The average new-home price in March 2012 was $316,036, up 3 percent from a year earlier, according to KCRA.

Also on the right track is existing-home supply, which in March was 7.1 months, a much better number than the 8.9 months in March 2011.

In Johnson County, through the first three months of the year, closed sales jumped 25 percent over 2011, said Banks. "Year to date (through March) average sale price hit $235,599 in Johnson County, up 2 percent over the prior year."

Banks attributes the better numbers in the housing market to pent-up demand. Plus, he sees more building ahead. "We’re seeing basements going in, cement being poured and framing crews back at work," he said. "Just a year and a half ago, there was no activity; new construction had stalled."
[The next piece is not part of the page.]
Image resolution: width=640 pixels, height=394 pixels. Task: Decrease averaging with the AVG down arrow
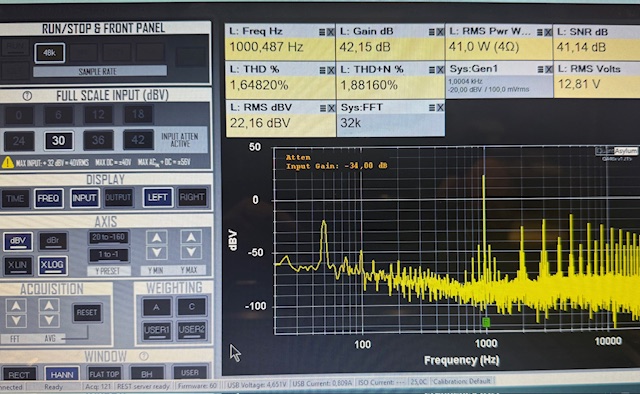click(49, 321)
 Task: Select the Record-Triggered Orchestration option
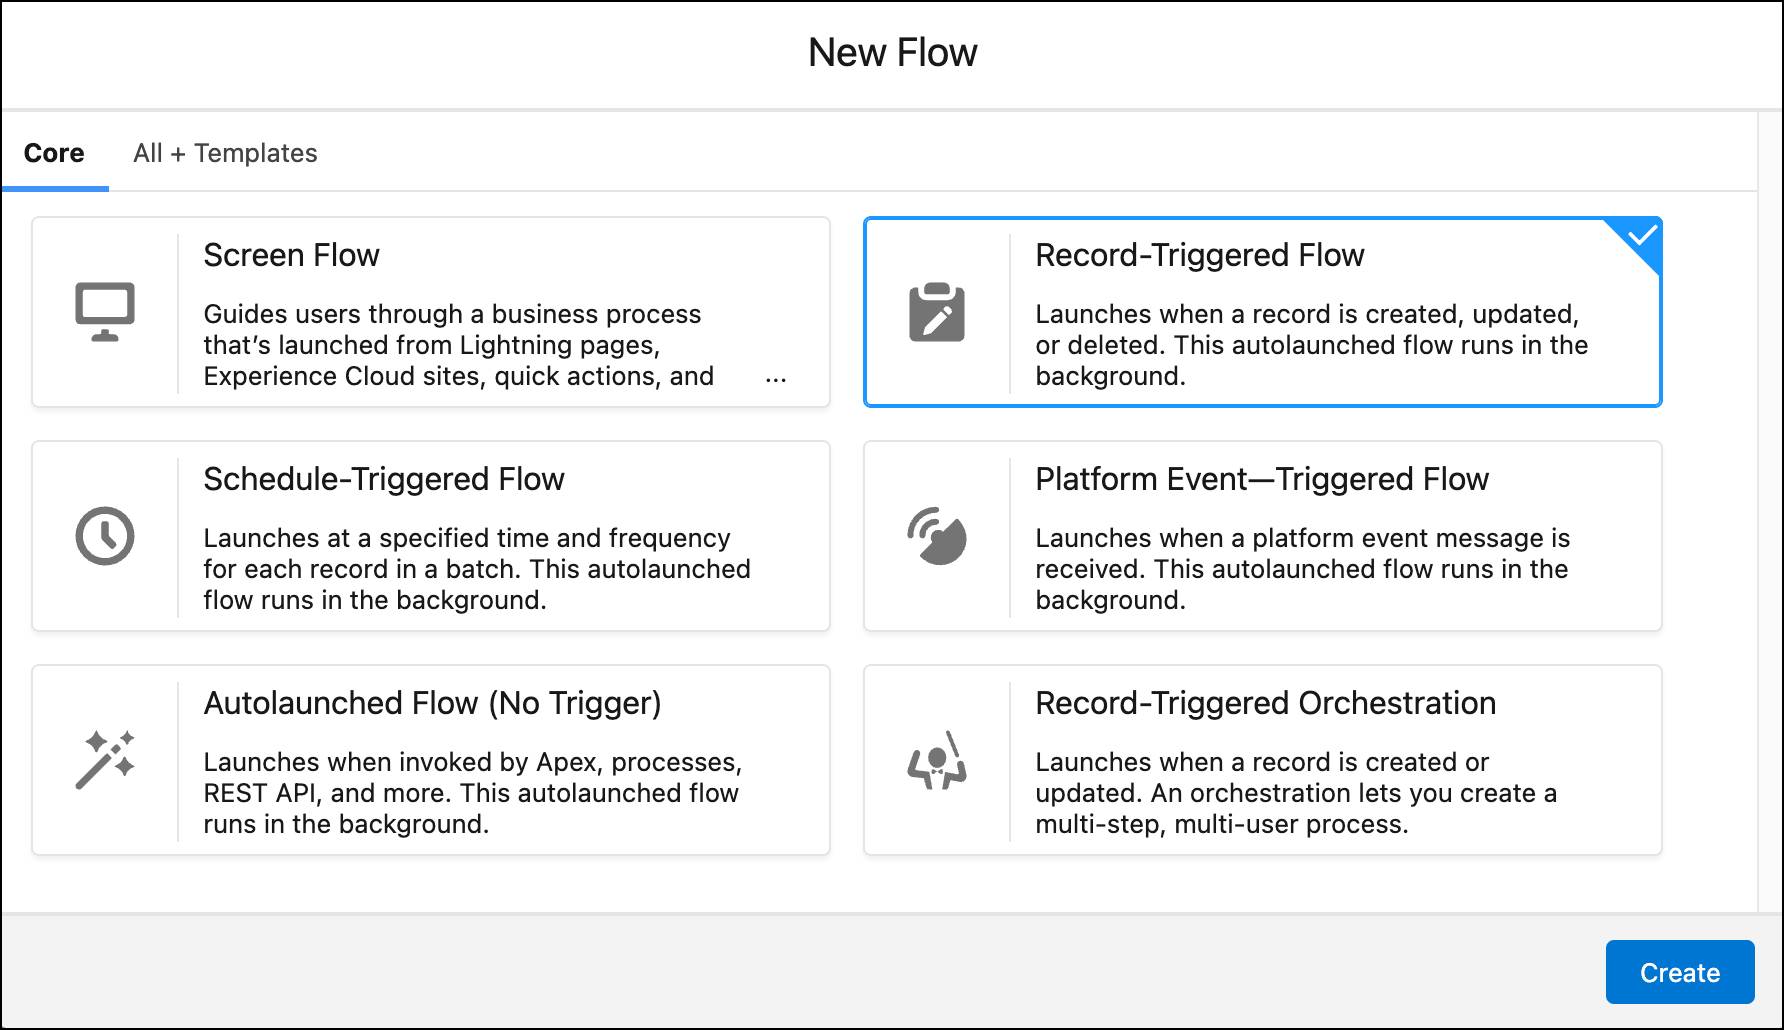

Johnson County is a very prosperous area with a well-diversified economy, said Hall. "The county has been doing well for three decades. It’s our Dallas. Again, the reason it’s so stable is because of internal migration. No one is building in the rural areas and we are getting excess population moving into the metro areas."

Dorothy, after arriving back from Oz, and growing up, would move away from the family farm to Overland Park where she would become a successful headhunter and killer entrepreneur.